With Fred, your team's average is 8 kills and 12 deaths a minute. With Bob its 2 kills and 4 deaths a minute. Note the ratios. Let's work out the exact probability that each hypothetical team would win.

Using the binomial theorem, an event is a kill or a death. In the game is is guaranteed that there will be at least 10 events (could win with 10-0) and at most 19 events (because the score could go to 10-9). We calculate the probability of Fred's team winning by calculating the chance of getting 10 or more kills in the next 19 events. It doesn't matter that it may be all 19 kills and the game would have ended by then, it's just how it's worked out. We do the same for bobs team. Obviously we need the event success rate which is 0.4 for Bob's team and 0.333... for Fred's team. With Fred, your chances of winning are 18.6092.%, with Bob it's 6.47662%, a big difference. You're almost three times more likely to win with Fred than Bob.

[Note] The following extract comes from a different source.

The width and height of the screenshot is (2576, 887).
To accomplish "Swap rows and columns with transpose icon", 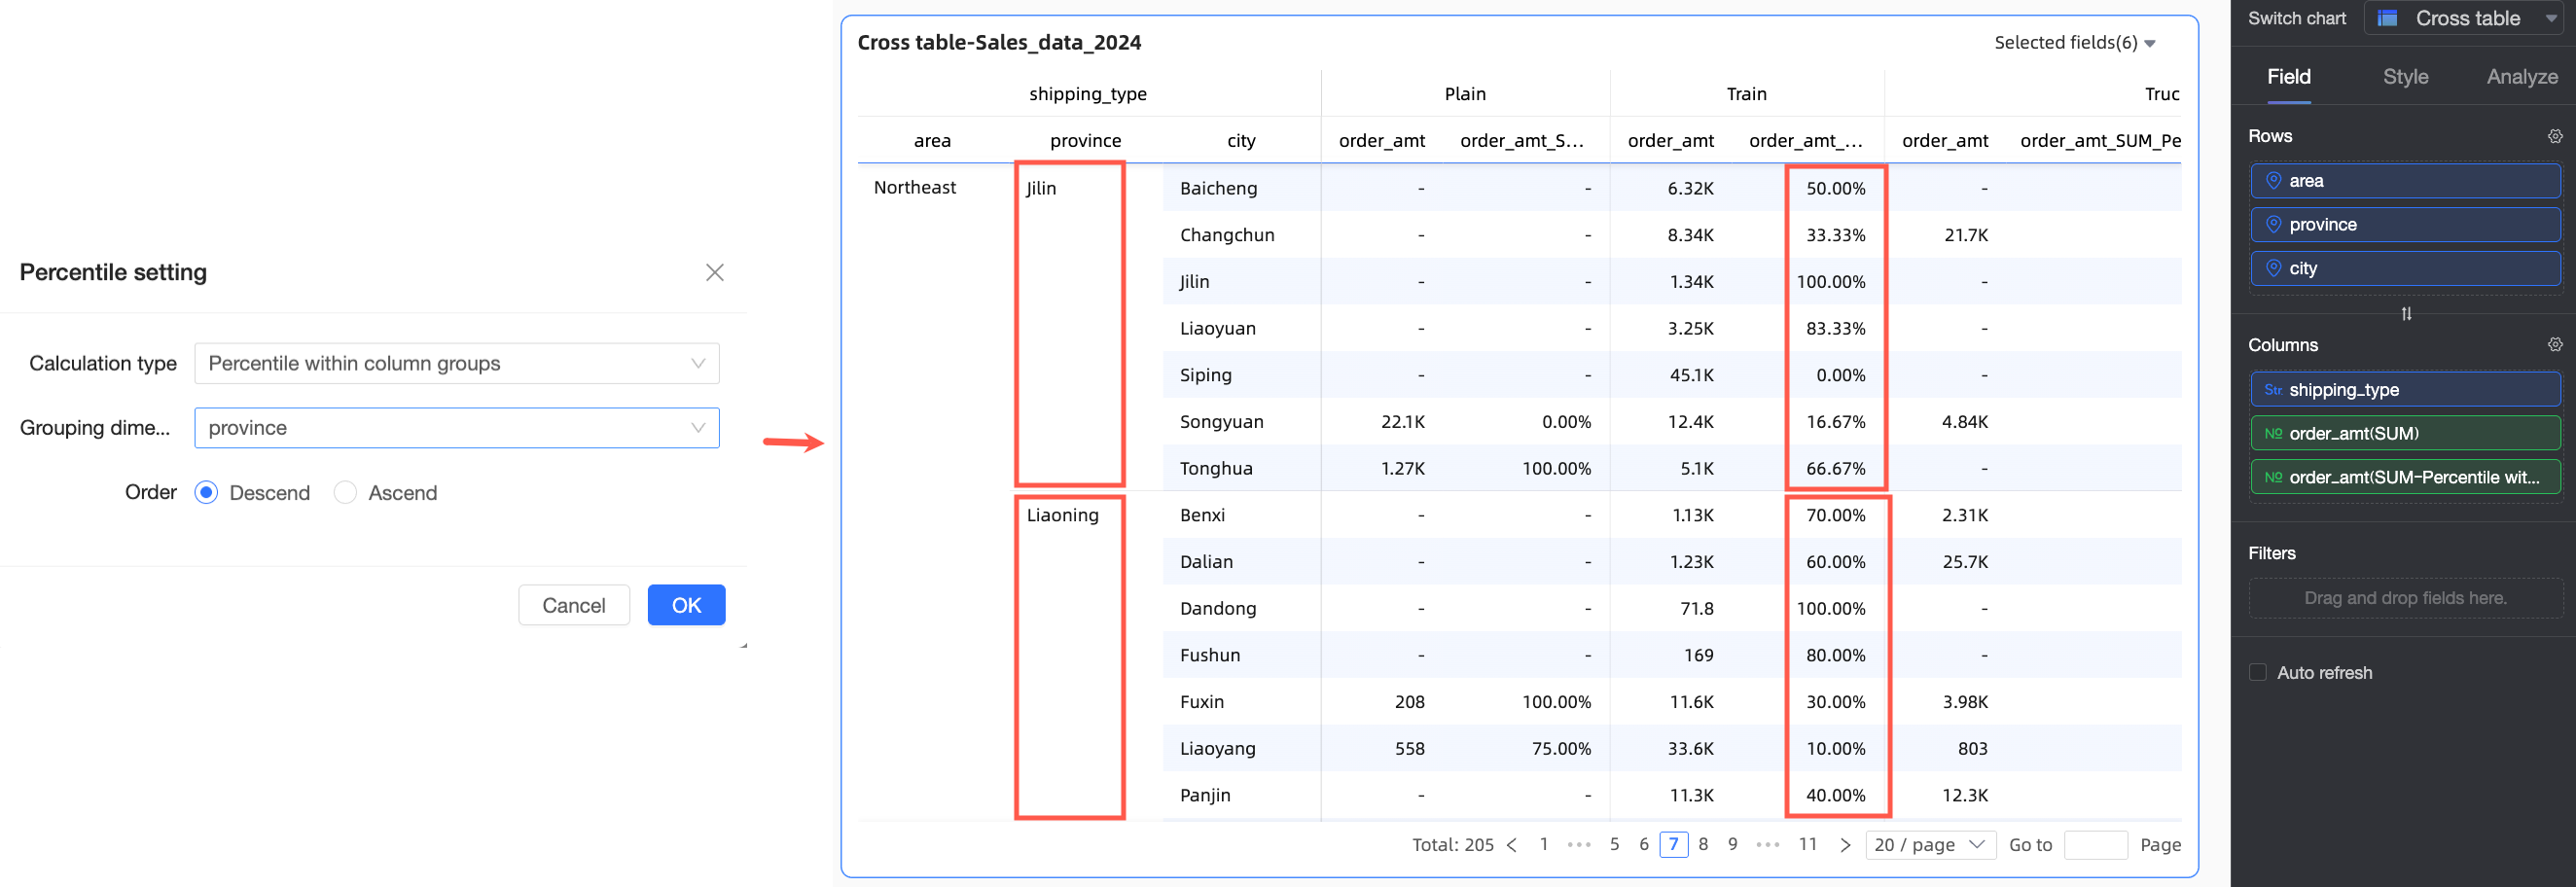I will (2406, 314).
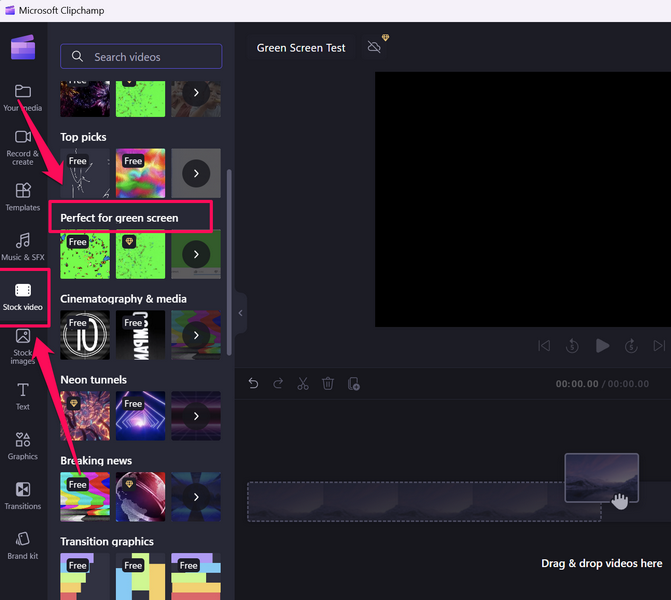Expand the Top picks category arrow

[x=196, y=174]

If anyone has mathematica and in interested in this problem, use this formula
Manipulate[ Sum[(z^i)*(1 - z)^(y - i)*(y!/(i!*(y - i)!)), {i, x, y}], {x, 1, 20,
1}, {y, 1, 40, 1}, {z, 0, 1}]
x is the required kills to win (10 in this case), y is the maximum number of events that can occur (19 in this case). You can always calculate y by adding the total number of kills that each team needs to win then subtracting 1 (you don't have to have the scores even). z is the probability of event success. It then outputs the probability your team wins.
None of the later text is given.